## ACTIVITY
Among the records that follow, set down only the lines from the one containing "Task: Insert Video in tier introduction" to the one containing "Viewport: 356px width, 496px height.", both included, exactly.

## GIVEN ENTRIES
====

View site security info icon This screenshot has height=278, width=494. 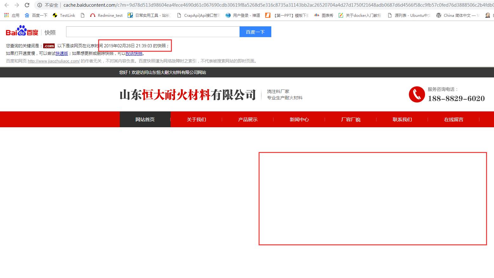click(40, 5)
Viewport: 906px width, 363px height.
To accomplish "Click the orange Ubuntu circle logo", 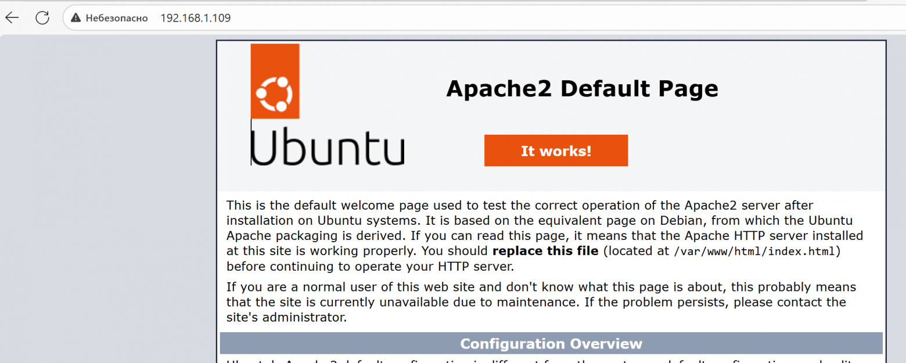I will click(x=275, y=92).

====

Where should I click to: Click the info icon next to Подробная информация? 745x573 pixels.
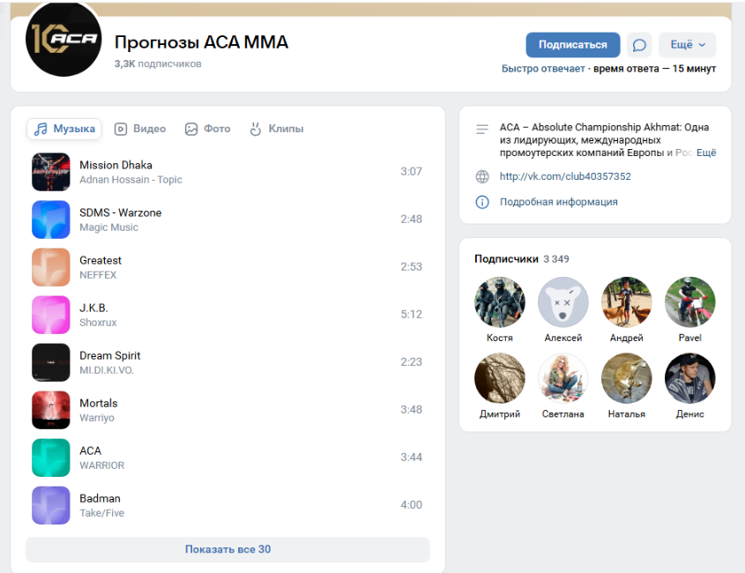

====

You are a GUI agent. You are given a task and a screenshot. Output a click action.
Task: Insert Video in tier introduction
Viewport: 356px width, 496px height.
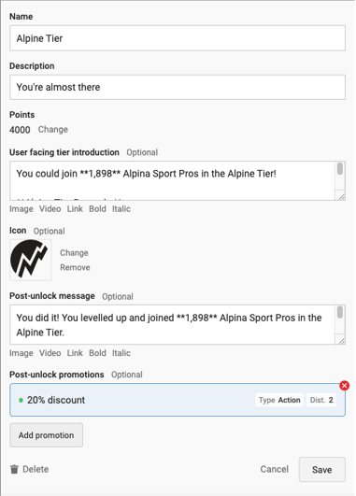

====

## WRITTEN SOLUTION
Task: Insert Video in tier introduction
Viewport: 356px width, 496px height.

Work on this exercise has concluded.